Given data —
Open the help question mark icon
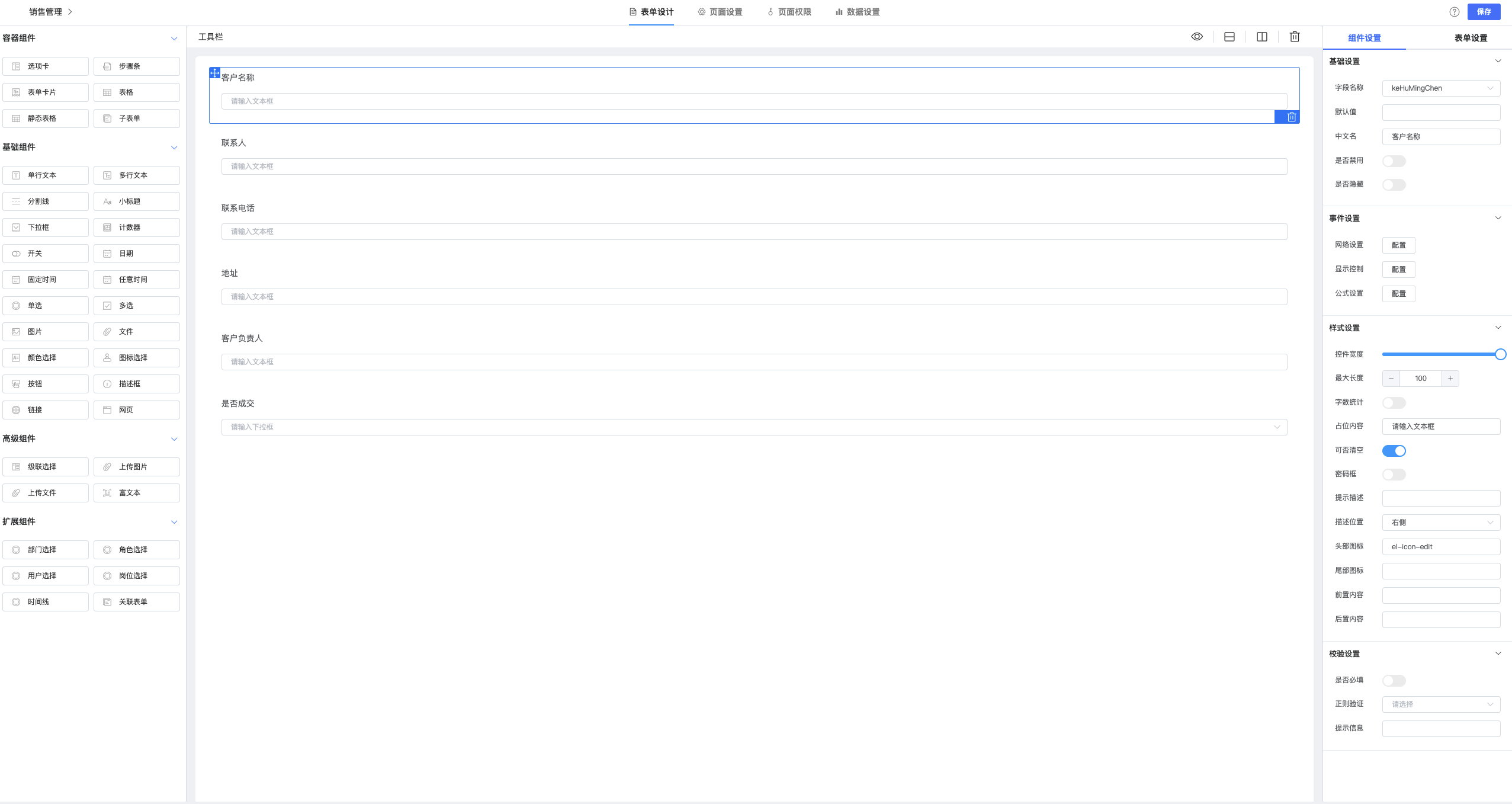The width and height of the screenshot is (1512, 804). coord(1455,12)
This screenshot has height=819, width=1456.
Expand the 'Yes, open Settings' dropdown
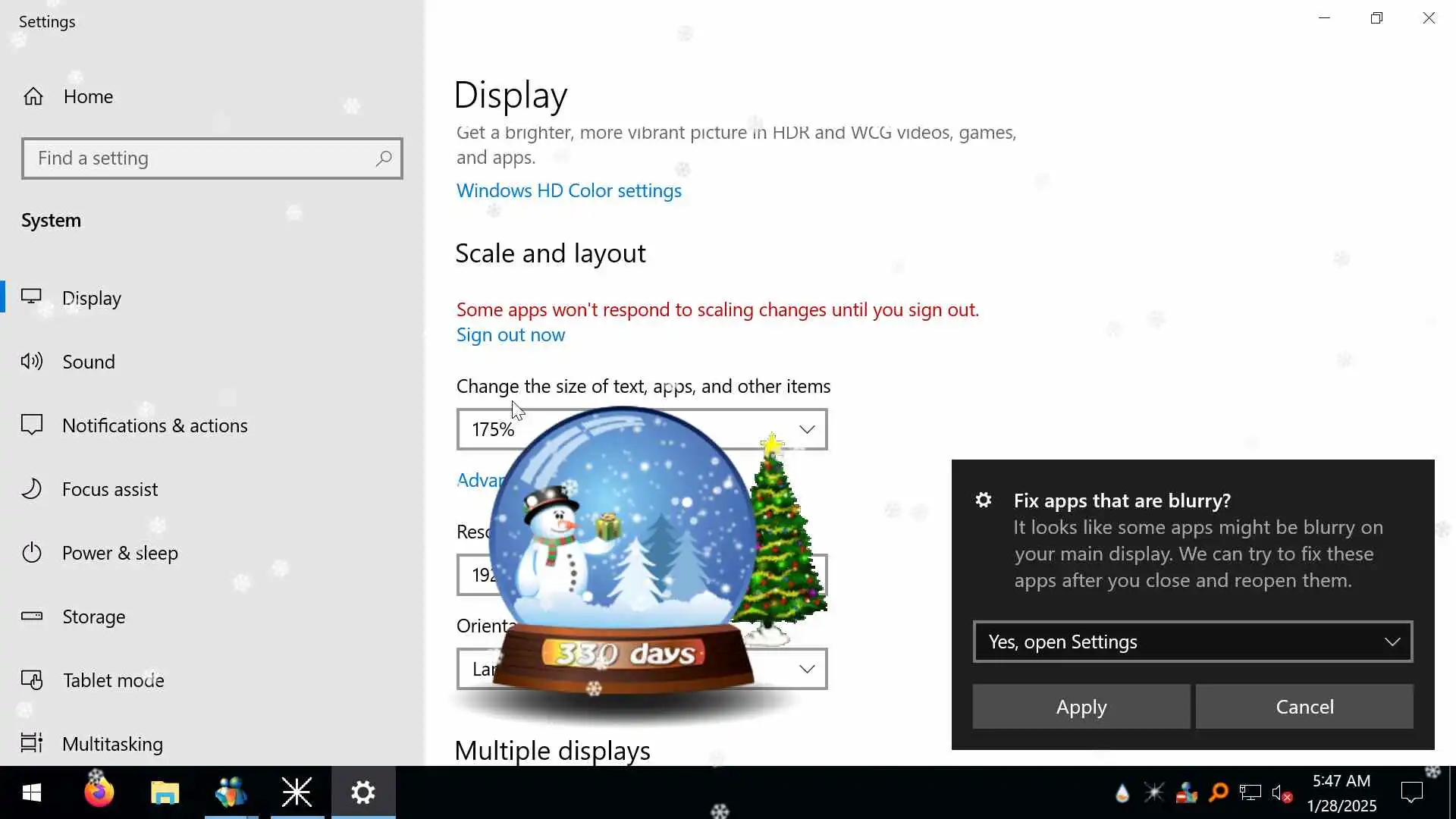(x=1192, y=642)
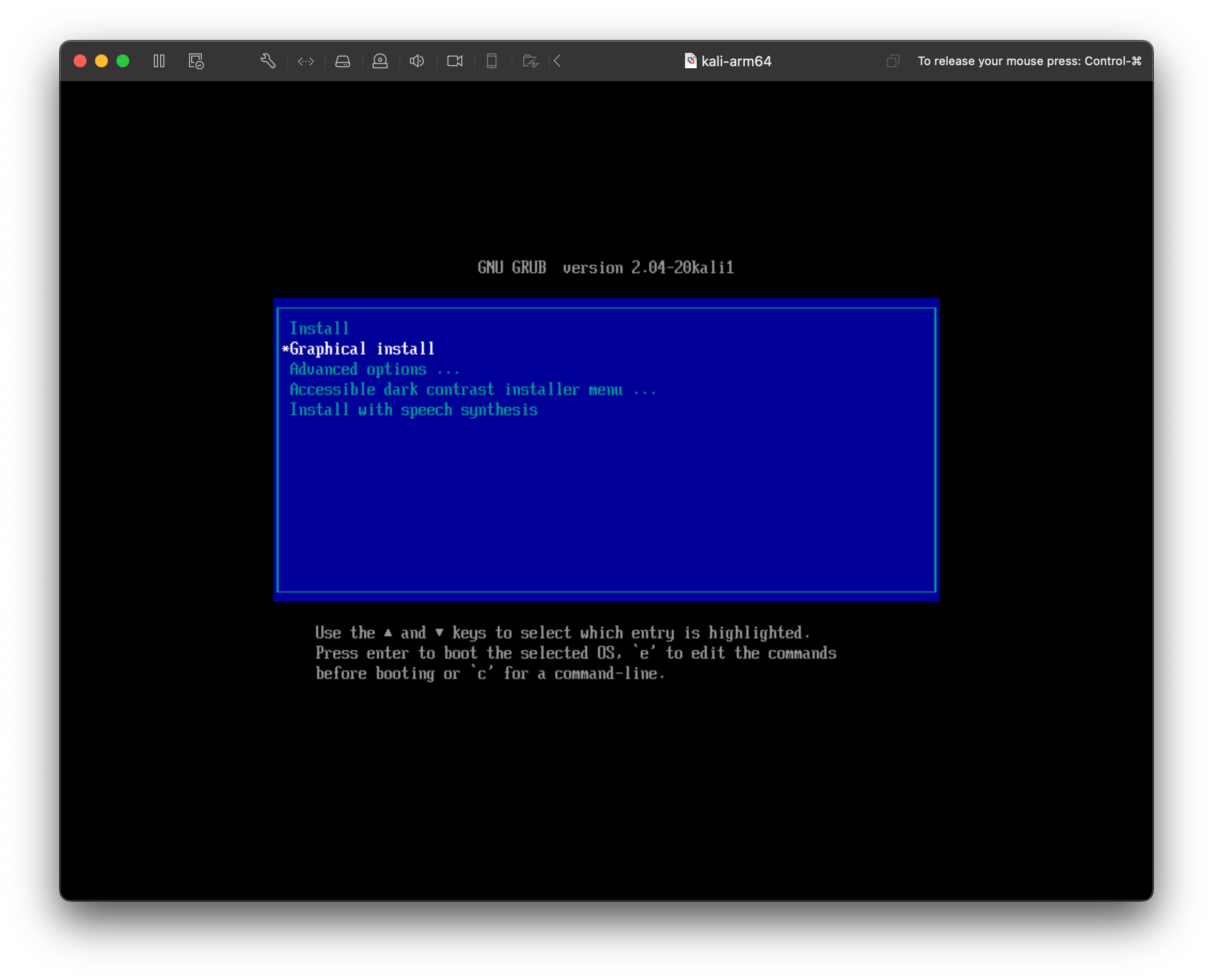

About this exercise — Your reply is the full set of entries reproduced exactly, with images omitted.

Solution to this exercise —
Open the help question mark icon
The width and height of the screenshot is (1512, 804). coord(1455,12)
This screenshot has height=819, width=1456.
Expand the 'Yes, open Settings' dropdown
(x=1192, y=642)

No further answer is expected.